(Collected data entries)
-------------------------

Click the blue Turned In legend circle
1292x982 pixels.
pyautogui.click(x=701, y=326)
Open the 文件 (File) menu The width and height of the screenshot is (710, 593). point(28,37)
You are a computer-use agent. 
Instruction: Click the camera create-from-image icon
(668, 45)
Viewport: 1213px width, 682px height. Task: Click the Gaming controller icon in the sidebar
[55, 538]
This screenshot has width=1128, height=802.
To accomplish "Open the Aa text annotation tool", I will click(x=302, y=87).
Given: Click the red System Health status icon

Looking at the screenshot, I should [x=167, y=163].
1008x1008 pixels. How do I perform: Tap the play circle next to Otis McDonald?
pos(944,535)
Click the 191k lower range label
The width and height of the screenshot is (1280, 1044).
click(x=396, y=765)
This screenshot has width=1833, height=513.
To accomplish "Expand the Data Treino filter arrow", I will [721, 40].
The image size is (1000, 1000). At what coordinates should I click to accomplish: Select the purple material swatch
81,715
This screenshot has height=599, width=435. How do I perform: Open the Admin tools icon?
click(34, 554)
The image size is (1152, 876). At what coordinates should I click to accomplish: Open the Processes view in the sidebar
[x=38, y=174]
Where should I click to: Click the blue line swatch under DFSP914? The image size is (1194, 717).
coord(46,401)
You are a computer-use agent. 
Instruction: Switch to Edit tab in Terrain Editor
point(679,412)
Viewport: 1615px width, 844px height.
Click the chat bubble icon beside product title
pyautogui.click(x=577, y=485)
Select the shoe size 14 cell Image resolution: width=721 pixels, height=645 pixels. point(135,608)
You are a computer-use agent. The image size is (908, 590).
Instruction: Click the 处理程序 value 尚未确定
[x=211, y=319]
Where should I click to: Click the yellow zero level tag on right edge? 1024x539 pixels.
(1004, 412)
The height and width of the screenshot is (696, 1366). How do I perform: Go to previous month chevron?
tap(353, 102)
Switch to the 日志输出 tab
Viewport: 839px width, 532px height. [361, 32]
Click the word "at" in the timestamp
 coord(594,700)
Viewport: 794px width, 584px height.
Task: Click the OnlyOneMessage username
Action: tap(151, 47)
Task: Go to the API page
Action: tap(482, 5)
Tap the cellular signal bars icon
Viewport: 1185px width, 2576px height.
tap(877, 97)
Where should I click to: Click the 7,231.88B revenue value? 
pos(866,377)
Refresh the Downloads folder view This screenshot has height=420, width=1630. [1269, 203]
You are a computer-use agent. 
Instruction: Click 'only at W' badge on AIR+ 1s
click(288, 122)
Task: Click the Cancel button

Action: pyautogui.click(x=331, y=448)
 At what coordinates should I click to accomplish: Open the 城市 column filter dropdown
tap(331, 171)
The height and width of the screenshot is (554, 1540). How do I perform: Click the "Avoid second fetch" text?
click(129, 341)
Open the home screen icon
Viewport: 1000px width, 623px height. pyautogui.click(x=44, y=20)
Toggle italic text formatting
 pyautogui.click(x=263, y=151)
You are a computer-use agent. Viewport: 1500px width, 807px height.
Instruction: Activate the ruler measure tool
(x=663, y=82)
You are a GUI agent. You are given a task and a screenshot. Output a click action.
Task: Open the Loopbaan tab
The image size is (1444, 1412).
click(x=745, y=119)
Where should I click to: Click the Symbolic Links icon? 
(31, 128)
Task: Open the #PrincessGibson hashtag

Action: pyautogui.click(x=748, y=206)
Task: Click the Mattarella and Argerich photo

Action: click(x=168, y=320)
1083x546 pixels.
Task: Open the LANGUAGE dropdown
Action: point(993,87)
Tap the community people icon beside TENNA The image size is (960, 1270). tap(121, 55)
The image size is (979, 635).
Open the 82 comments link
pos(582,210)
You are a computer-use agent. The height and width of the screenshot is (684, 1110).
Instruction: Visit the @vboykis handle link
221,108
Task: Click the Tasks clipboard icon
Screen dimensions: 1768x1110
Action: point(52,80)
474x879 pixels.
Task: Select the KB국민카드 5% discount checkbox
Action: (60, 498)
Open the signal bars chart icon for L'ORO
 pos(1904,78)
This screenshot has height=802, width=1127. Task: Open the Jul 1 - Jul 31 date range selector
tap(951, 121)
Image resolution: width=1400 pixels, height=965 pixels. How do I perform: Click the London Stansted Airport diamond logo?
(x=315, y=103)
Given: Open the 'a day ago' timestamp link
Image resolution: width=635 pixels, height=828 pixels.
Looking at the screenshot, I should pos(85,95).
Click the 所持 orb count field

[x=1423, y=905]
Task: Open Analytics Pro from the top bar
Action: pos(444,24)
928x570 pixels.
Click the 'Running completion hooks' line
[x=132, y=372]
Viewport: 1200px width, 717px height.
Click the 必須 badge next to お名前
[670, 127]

-------------------------

> _TASK DETAILS_
A verbatim output of all the data above is needed.

> _SOLUTION TO THE PROBLEM_
Click the blue Turned In legend circle
1292x982 pixels.
pyautogui.click(x=701, y=326)
Open the 文件 (File) menu The width and height of the screenshot is (710, 593). point(28,37)
You are a computer-use agent. 
Instruction: Click the camera create-from-image icon
(668, 45)
Viewport: 1213px width, 682px height. Task: Click the Gaming controller icon in the sidebar
[55, 538]
This screenshot has width=1128, height=802.
To accomplish "Open the Aa text annotation tool", I will click(x=302, y=87).
Given: Click the red System Health status icon

Looking at the screenshot, I should [x=167, y=163].
1008x1008 pixels. How do I perform: Tap the play circle next to Otis McDonald?
pos(944,535)
Click the 191k lower range label
The width and height of the screenshot is (1280, 1044).
click(x=396, y=765)
This screenshot has width=1833, height=513.
To accomplish "Expand the Data Treino filter arrow", I will [721, 40].
The image size is (1000, 1000). At what coordinates should I click to accomplish: Select the purple material swatch
81,715
This screenshot has height=599, width=435. How do I perform: Open the Admin tools icon?
click(34, 554)
The image size is (1152, 876). At what coordinates should I click to accomplish: Open the Processes view in the sidebar
[x=38, y=174]
Where should I click to: Click the blue line swatch under DFSP914? The image size is (1194, 717).
coord(46,401)
You are a computer-use agent. 
Instruction: Switch to Edit tab in Terrain Editor
point(679,412)
Viewport: 1615px width, 844px height.
Click the chat bubble icon beside product title
pyautogui.click(x=577, y=485)
Select the shoe size 14 cell Image resolution: width=721 pixels, height=645 pixels. point(135,608)
You are a computer-use agent. The image size is (908, 590).
Instruction: Click the 处理程序 value 尚未确定
[x=211, y=319]
Where should I click to: Click the yellow zero level tag on right edge? 1024x539 pixels.
(1004, 412)
The height and width of the screenshot is (696, 1366). How do I perform: Go to previous month chevron?
tap(353, 102)
Switch to the 日志输出 tab
Viewport: 839px width, 532px height. [361, 32]
Click the word "at" in the timestamp
 coord(594,700)
Viewport: 794px width, 584px height.
Task: Click the OnlyOneMessage username
Action: tap(151, 47)
Task: Go to the API page
Action: tap(482, 5)
Tap the cellular signal bars icon
Viewport: 1185px width, 2576px height.
tap(877, 97)
Where should I click to: Click the 7,231.88B revenue value? 
pos(866,377)
Refresh the Downloads folder view This screenshot has height=420, width=1630. [1269, 203]
You are a computer-use agent. 
Instruction: Click 'only at W' badge on AIR+ 1s
click(288, 122)
Task: Click the Cancel button

Action: pyautogui.click(x=331, y=448)
 At what coordinates should I click to accomplish: Open the 城市 column filter dropdown
tap(331, 171)
The height and width of the screenshot is (554, 1540). How do I perform: Click the "Avoid second fetch" text?
click(129, 341)
Open the home screen icon
Viewport: 1000px width, 623px height. pyautogui.click(x=44, y=20)
Toggle italic text formatting
 pyautogui.click(x=263, y=151)
You are a computer-use agent. Viewport: 1500px width, 807px height.
Instruction: Activate the ruler measure tool
(x=663, y=82)
You are a GUI agent. You are given a task and a screenshot. Output a click action.
Task: Open the Loopbaan tab
The image size is (1444, 1412).
click(x=745, y=119)
Where should I click to: Click the Symbolic Links icon? 
(31, 128)
Task: Open the #PrincessGibson hashtag

Action: pyautogui.click(x=748, y=206)
Task: Click the Mattarella and Argerich photo

Action: click(x=168, y=320)
1083x546 pixels.
Task: Open the LANGUAGE dropdown
Action: point(993,87)
Tap the community people icon beside TENNA The image size is (960, 1270). tap(121, 55)
The image size is (979, 635).
Open the 82 comments link
pos(582,210)
You are a computer-use agent. The height and width of the screenshot is (684, 1110).
Instruction: Visit the @vboykis handle link
221,108
Task: Click the Tasks clipboard icon
Screen dimensions: 1768x1110
Action: point(52,80)
474x879 pixels.
Task: Select the KB국민카드 5% discount checkbox
Action: (60, 498)
Open the signal bars chart icon for L'ORO
 pos(1904,78)
This screenshot has height=802, width=1127. Task: Open the Jul 1 - Jul 31 date range selector
tap(951, 121)
Image resolution: width=1400 pixels, height=965 pixels. How do I perform: Click the London Stansted Airport diamond logo?
(x=315, y=103)
Given: Open the 'a day ago' timestamp link
Image resolution: width=635 pixels, height=828 pixels.
Looking at the screenshot, I should pos(85,95).
Click the 所持 orb count field

[x=1423, y=905]
Task: Open Analytics Pro from the top bar
Action: pos(444,24)
928x570 pixels.
Click the 'Running completion hooks' line
[x=132, y=372]
Viewport: 1200px width, 717px height.
Click the 必須 badge next to お名前
[670, 127]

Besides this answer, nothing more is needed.